To judge by the 2010 budget that the Senate Appropriations Subcommittee on Labor, Health and Human Services, Education, and Related Agencies drafted Tuesday, the answer is Yes. The panel's spending plan for the key education, labor and health agencies would provide little in the way of new money for programs for students and colleges, and unlike in most recent years, Senate leaders would match but not exceed the executive branch's proposed spending for the National Institutes of Health. The subcommittee's chairman, Sen. Tom Harkin of Iowa, and its senior Republican, Sen. Thad Cochran of Mississippi, made clear that they were focusing their precious funds on priorities that did not get so much help from the stimulus.

“We’re considering this bill less than six months since Congress passed the Recovery Act, which provided more than $124 billion for programs that are under this subcommittee’s jurisdiction, including almost $100 billion for the Department of Education and more than $10 billion for the National Institutes of Health," Harkin said in introducing the legislation. “That act was a major factor in shaping this bill. Some people might look at funding levels in this bill and wonder why there isn’t more money for some of our traditional priorities, such as ... Pell Grants ... and the National Institutes of Health. Those are usually the programs that get the biggest increases in our bill.
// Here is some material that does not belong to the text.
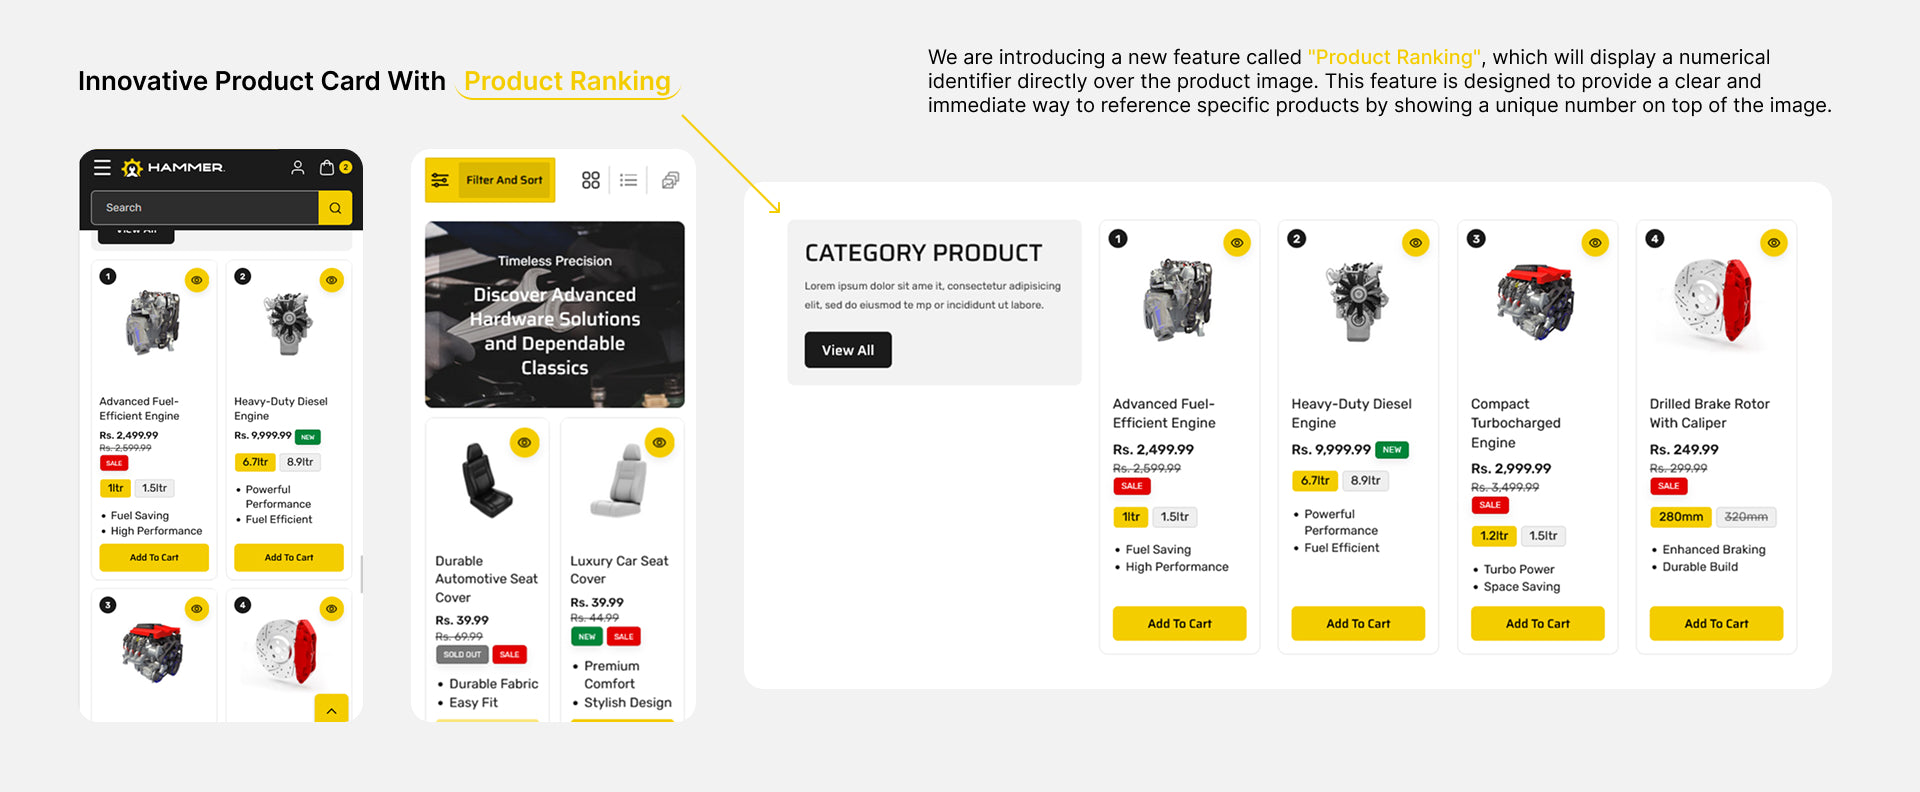Click the Filter And Sort sliders icon
Viewport: 1920px width, 792px height.
(440, 180)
"But those programs received enormous increases in the Recovery Act, and most of that funding will be obligated during the same period covered by this appropriations bill, fiscal year 2010," Harkin continued. "So instead of providing even more increases to programs that did very well in the Recovery Act, this bill instead emphasizes several other important programs," such as (K-12) school facilities repair and worker safety, he said.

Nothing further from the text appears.